Aider works by accepting natural language instructions in a terminal session. You add files to the edit context using /add, then describe the change you want. Aider reads the files, plans the edits, applies them, and commits the changes to git with a descriptive message. It uses a map-reduce approach for large files and supports multiple edit formats. You can review diffs with /diff and undo with /undo.
What are the best practices for Aider: The Open Source AI Coding Assistant That Works in Your Terminal?
Best practices include: start with a clean git state, use feature branches, add files intentionally (only those you want edited), review diffs before committing, use /ask for exploration without editing, switch models per task (cheap for boilerplate, powerful for complex logic), and keep context small to avoid hitting token limits.
How much does Aider: The Open Source AI Coding Assistant That Works in Your Terminal cost?
Aider itself is free and open source. You only pay for LLM API usage. A typical session with Claude claude-3-5-sonnet costs $0.50 to $3.00. Using a local Ollama model costs $0. This makes Aider cheaper than subscription-based tools like Claude Code ($100/month) or GitHub Copilot ($10/month) for developers who don't use AI constantly.
Is Aider: The Open Source AI Coding Assistant That Works in Your Terminal worth it in 2026?
Yes, if you value open source, git-native workflows, and model flexibility. Aider is not the most polished tool (Claude Code has better UX and sub-agent orchestration), but it is the most transparent and customizable. It is ideal for developers who live in the terminal, want zero vendor lock-in, or need privacy-sensitive local models.

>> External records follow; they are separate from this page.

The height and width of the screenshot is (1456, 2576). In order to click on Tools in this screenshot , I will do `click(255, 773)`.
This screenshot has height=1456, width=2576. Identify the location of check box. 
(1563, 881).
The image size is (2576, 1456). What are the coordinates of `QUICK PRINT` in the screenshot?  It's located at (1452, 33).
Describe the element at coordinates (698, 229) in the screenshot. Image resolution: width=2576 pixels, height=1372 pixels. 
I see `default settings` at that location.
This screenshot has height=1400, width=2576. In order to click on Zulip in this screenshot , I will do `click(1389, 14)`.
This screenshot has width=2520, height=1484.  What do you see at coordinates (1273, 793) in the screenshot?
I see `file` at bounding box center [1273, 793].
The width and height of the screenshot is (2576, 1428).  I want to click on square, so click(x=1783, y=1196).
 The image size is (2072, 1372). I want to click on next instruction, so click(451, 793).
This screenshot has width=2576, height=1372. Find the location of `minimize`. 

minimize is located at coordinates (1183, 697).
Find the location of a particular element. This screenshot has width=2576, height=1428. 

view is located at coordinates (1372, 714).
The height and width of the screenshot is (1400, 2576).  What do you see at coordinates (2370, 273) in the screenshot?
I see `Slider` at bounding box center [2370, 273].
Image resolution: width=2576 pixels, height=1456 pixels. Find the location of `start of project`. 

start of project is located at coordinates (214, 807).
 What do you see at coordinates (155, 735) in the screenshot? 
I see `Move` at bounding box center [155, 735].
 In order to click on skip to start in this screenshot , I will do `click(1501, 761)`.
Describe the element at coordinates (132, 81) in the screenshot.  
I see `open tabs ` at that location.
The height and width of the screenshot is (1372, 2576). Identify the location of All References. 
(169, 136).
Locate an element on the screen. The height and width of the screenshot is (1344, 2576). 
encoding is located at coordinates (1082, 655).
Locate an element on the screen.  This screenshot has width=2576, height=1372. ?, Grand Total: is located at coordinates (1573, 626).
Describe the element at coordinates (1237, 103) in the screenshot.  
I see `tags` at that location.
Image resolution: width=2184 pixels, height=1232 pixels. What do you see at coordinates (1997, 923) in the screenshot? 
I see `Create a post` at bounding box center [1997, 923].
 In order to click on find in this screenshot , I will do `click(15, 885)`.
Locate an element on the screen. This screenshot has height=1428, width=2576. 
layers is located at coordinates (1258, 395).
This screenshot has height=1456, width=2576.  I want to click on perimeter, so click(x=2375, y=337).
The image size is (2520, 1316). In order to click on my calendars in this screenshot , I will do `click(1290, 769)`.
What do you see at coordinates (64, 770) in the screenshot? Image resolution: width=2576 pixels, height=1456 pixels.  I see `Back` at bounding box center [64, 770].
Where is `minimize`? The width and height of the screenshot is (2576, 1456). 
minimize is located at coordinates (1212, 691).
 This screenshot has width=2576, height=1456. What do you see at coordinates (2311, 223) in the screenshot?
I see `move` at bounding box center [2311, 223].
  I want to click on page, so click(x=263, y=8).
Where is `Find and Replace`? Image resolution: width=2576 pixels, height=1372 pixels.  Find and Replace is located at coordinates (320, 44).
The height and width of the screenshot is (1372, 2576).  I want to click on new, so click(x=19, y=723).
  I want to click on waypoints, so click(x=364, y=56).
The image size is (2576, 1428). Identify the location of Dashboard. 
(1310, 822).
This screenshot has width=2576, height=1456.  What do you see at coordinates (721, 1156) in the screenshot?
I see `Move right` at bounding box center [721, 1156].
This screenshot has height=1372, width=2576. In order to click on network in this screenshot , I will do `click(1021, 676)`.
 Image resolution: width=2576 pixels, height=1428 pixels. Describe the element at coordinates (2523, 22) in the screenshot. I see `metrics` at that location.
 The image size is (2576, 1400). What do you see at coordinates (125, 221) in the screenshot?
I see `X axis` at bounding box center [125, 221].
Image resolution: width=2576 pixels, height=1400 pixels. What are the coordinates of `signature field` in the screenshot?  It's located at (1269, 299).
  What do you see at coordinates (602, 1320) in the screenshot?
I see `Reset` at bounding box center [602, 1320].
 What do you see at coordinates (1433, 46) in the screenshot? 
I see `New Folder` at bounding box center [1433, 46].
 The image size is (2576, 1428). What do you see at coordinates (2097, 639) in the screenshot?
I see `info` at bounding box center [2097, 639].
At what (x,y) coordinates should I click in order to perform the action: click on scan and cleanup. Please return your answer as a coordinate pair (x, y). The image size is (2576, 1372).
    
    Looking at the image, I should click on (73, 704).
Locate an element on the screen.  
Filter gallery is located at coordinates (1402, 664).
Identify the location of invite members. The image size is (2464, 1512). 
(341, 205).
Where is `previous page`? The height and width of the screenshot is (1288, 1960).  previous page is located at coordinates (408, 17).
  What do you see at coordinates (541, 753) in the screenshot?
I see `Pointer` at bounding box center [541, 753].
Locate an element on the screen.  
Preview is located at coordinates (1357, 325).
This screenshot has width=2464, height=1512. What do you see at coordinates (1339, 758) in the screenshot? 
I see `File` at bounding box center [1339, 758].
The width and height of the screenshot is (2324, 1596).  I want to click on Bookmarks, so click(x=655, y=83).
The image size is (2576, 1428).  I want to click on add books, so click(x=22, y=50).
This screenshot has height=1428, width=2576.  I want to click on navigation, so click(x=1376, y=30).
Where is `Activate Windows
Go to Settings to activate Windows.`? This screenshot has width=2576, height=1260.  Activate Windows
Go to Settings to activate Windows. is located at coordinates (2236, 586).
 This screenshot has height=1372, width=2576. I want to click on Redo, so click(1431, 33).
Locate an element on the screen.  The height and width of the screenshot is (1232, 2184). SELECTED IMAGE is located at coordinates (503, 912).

For teams that review AI code in PRs, Aider's clean git commits are a major advantage.
What models does Aider support?
Aider supports Anthropic Claude (claude-3-5-sonnet, claude-opus), OpenAI GPT-4o, Groq (fast and cheap), and local models via Ollama (llama3, codestral, deepseek-coder). You can switch models mid-session with the /model command.
How does Aider compare to Claude Code?
Aider is open source (MIT) and works with any LLM, while Claude Code is proprietary and only works with Anthropic's API. Aider is git-native (every change is a commit), whereas Claude Code has its own undo system. Claude Code has more polished UX and sub-agent orchestration, but Aider offers greater flexibility and lower cost.